(Problem description):
Reproduce the following material verbatim, leaving out the pictures.

────────────────────────────────────────

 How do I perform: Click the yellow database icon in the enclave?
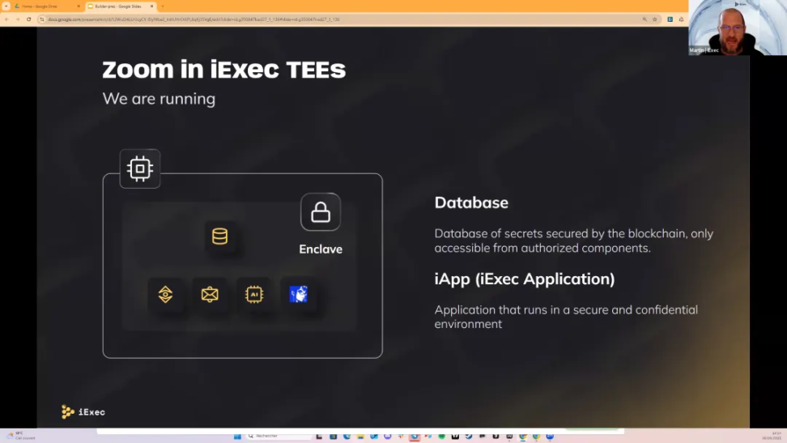[219, 236]
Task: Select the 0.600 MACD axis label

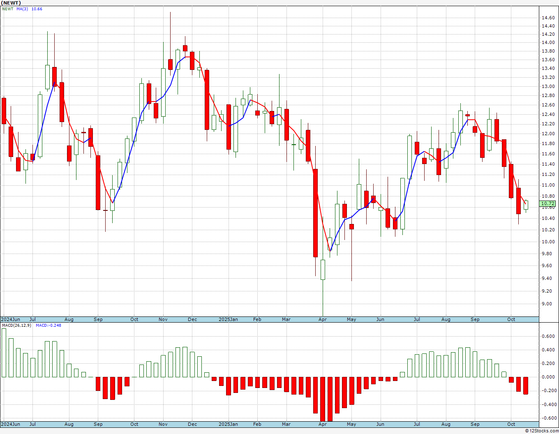Action: (x=549, y=336)
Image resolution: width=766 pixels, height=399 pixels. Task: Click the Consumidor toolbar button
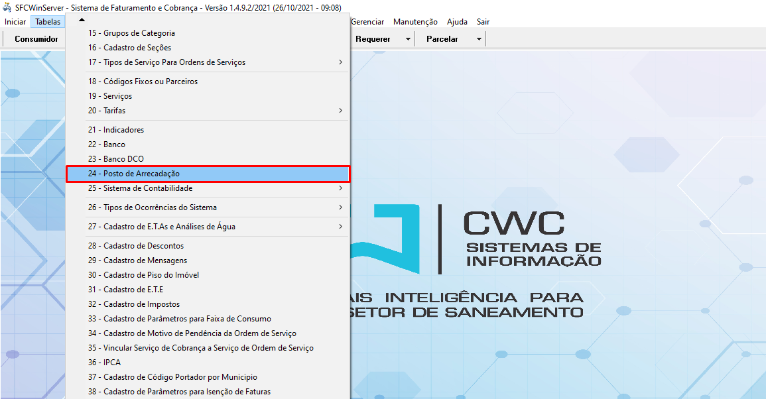(x=36, y=39)

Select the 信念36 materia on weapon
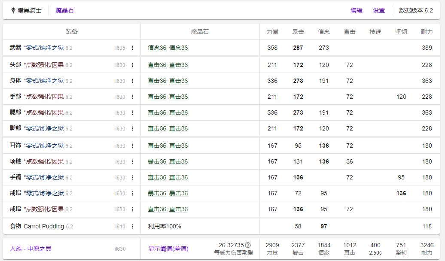(x=157, y=48)
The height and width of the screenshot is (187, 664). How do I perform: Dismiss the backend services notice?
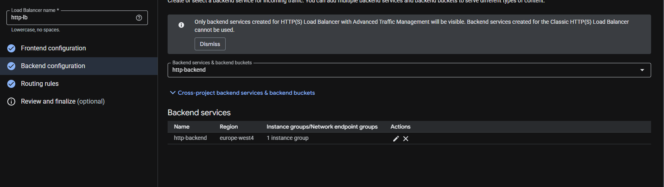coord(210,44)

────────────────────────────────────────

(Solution to this exercise):
 How do I perform: Click the yellow database icon in the enclave?
[219, 236]
Task: Select the 0.600 MACD axis label

Action: (x=549, y=336)
Image resolution: width=766 pixels, height=399 pixels. Task: Click the Consumidor toolbar button
(x=36, y=39)

Select the 信念36 materia on weapon
(x=157, y=48)
The height and width of the screenshot is (187, 664). How do I perform: Dismiss the backend services notice?
coord(210,44)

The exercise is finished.